Because the thing of it is, is that if there was a remotely finite number of things to say, then poets would have used them all up, like, two and a half millennia ago AT THE VERY LATEST. Jesus.

You people better email me at work tomorrow. Because I'm going to be tired, tired, tired.

So I always said

that when I had a blog, I was only going to blog other peoples lives. So roommate Brogan has a crick in his neck, roommate Danielle has smokies from back home, and roommate Lucas is nowhere to be found!

And I have solid reason to believe that collaborator John is pissed at me again.

Brand New Poem...

...because this is what it's all about.

On the Phone/At the Office

That low all-of-us murmur
sharpens into sense and we’ll
be off, then, I guess, because
there’s only so much talking
to ourselves that we can do
with everyone else in the room.

Speak correctly we will bawl
to ourselves, because we’re
picky about that shit; we’ve
got an education, and we’re
worried and anyway we think
it sounds nice and all alike.

But as long as I keep talking
I’ll less likely have to rub my
temples and say to myself
over and over again: it’s so
quiet, it’s so quiet, it’s so
quiet, it’s so quiet, it’s so.

And who doesn't get loopy at the end of the day? Now SHOW ME YOURS! Damn your eyes!

I'll Show You Mine

I promise.

Hubris, Even

The other day I was at the Four Faced Liar, and this kid was telling me that he was a poet but he didn’t write because he was waiting until he had something to say.
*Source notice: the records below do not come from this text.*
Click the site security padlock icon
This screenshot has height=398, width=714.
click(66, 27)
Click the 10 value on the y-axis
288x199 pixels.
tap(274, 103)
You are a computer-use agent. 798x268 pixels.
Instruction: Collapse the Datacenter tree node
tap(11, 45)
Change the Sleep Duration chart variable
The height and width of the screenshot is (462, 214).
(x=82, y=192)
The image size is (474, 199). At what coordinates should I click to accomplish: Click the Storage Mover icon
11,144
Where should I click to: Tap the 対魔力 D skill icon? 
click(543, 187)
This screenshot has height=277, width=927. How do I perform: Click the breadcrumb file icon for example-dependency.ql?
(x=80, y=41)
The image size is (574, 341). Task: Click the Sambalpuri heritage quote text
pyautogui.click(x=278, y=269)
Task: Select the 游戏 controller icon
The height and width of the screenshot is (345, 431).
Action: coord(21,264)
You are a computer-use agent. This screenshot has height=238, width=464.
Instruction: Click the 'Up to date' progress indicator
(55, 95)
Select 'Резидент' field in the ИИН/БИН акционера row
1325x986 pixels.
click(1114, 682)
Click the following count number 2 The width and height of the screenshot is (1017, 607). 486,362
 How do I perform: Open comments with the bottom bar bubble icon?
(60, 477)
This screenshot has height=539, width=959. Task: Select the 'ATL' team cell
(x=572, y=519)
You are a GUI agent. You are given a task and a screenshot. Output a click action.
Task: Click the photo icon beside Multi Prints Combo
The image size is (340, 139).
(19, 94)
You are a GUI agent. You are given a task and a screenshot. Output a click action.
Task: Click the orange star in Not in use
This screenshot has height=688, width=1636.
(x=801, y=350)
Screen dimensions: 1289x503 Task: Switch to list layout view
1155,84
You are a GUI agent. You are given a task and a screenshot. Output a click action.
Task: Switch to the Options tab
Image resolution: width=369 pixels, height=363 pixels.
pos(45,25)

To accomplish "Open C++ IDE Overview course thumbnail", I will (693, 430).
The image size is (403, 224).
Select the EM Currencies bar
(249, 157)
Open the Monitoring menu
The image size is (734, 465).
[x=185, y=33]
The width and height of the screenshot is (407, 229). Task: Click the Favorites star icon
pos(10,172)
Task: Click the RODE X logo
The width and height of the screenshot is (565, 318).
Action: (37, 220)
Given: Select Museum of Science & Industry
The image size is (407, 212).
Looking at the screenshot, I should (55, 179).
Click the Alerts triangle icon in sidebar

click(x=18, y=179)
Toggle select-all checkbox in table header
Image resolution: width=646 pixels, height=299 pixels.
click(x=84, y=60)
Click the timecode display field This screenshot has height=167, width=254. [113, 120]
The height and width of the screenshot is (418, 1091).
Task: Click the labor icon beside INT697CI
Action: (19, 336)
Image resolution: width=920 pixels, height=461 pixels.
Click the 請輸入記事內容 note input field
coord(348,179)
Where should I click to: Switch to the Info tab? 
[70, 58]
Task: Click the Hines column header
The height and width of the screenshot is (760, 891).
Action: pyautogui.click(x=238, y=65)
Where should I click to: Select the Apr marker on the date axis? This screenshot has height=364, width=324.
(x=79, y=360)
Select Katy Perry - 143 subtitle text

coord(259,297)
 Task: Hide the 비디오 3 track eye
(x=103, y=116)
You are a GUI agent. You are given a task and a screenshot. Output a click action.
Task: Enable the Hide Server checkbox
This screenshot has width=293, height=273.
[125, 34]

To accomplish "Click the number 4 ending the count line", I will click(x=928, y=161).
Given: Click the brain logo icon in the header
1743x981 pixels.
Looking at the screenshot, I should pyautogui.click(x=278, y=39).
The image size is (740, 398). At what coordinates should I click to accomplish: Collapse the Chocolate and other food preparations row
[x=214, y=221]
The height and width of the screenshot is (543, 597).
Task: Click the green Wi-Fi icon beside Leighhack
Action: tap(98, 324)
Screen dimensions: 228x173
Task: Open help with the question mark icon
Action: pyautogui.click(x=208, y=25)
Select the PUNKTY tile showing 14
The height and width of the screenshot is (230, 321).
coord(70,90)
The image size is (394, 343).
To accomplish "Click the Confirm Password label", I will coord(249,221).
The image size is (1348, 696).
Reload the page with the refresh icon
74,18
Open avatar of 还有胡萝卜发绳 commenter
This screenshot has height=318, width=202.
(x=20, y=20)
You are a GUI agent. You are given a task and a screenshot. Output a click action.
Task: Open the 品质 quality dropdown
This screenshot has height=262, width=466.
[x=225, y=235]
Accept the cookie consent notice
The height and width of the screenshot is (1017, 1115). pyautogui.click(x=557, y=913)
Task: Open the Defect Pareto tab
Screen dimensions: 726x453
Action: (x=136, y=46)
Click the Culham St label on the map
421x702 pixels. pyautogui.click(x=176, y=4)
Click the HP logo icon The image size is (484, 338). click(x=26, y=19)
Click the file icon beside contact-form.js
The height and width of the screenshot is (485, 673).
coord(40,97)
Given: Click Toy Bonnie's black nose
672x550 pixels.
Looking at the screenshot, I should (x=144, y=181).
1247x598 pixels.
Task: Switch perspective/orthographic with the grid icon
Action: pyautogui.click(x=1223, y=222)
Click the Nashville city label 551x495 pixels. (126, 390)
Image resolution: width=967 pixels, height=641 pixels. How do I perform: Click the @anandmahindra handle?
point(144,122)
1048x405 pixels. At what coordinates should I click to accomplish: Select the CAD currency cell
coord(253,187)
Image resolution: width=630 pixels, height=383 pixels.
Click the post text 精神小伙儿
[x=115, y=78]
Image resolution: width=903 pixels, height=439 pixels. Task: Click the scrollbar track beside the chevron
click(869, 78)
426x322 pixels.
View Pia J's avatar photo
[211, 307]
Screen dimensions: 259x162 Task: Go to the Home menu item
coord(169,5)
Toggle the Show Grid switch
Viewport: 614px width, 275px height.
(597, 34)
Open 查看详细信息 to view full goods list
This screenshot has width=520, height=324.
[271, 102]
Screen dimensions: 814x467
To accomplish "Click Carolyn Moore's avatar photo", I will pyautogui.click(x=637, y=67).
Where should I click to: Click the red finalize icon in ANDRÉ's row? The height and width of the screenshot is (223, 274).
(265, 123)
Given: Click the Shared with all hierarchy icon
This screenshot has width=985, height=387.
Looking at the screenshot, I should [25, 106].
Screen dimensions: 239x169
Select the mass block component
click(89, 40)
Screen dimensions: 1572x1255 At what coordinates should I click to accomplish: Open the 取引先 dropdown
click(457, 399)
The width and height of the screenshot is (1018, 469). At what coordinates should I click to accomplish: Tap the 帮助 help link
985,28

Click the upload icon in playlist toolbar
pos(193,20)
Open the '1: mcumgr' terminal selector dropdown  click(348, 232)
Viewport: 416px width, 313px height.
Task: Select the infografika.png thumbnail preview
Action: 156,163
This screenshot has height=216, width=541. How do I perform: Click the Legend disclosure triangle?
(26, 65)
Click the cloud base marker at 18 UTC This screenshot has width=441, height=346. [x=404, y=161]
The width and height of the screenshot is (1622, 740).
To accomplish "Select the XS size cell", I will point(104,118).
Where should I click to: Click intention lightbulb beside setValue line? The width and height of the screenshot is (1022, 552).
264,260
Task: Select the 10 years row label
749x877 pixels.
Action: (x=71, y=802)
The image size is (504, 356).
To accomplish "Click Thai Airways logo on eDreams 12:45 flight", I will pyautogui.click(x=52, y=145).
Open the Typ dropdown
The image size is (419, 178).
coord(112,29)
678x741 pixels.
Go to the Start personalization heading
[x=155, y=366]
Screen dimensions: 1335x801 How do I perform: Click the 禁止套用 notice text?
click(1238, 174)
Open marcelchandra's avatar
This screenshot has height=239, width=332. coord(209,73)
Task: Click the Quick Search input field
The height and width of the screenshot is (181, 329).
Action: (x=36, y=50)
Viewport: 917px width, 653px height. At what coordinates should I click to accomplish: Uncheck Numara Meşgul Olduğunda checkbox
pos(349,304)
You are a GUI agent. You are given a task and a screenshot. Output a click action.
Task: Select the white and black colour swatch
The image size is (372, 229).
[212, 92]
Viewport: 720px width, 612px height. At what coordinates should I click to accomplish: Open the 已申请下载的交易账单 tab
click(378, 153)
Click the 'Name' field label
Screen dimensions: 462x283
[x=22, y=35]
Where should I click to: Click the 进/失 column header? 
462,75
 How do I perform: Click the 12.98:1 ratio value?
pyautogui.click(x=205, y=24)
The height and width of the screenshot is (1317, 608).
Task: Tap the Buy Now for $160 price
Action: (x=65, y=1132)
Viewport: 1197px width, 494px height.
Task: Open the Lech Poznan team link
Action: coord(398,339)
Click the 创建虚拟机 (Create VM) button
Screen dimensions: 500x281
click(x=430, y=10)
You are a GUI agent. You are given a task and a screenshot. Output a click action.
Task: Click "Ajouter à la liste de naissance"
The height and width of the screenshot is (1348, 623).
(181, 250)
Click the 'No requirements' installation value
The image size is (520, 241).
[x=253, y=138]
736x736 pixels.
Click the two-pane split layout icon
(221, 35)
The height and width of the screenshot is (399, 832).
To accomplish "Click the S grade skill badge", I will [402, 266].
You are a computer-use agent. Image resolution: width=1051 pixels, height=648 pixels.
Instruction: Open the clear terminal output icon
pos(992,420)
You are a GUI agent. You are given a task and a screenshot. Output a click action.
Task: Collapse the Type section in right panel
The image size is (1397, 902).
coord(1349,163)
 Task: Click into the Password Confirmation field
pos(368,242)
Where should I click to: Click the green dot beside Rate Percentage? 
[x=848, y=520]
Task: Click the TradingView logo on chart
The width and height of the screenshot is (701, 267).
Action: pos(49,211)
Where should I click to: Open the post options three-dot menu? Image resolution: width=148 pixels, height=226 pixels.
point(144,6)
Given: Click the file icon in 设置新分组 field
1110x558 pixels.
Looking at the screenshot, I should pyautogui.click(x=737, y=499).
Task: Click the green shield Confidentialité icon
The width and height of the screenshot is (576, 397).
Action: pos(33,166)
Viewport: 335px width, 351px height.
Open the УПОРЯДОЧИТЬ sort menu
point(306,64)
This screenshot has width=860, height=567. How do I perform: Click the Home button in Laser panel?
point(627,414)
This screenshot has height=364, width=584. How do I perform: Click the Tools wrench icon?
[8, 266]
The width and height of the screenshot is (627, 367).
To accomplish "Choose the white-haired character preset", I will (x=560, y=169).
I tried to explain to him that there is always something to say, and he was vaguely but stubbornly arguing with me, and I was very drunk, and I realized that I was about one breath away from actually saying the words “do you know who I am?” It was very embarrassing. Sinful, even.

You show me yours.

Hi, I'm Shafer Hall. I'm lovably arrogant, loyal to a fault, and I like poetry. So show me yours.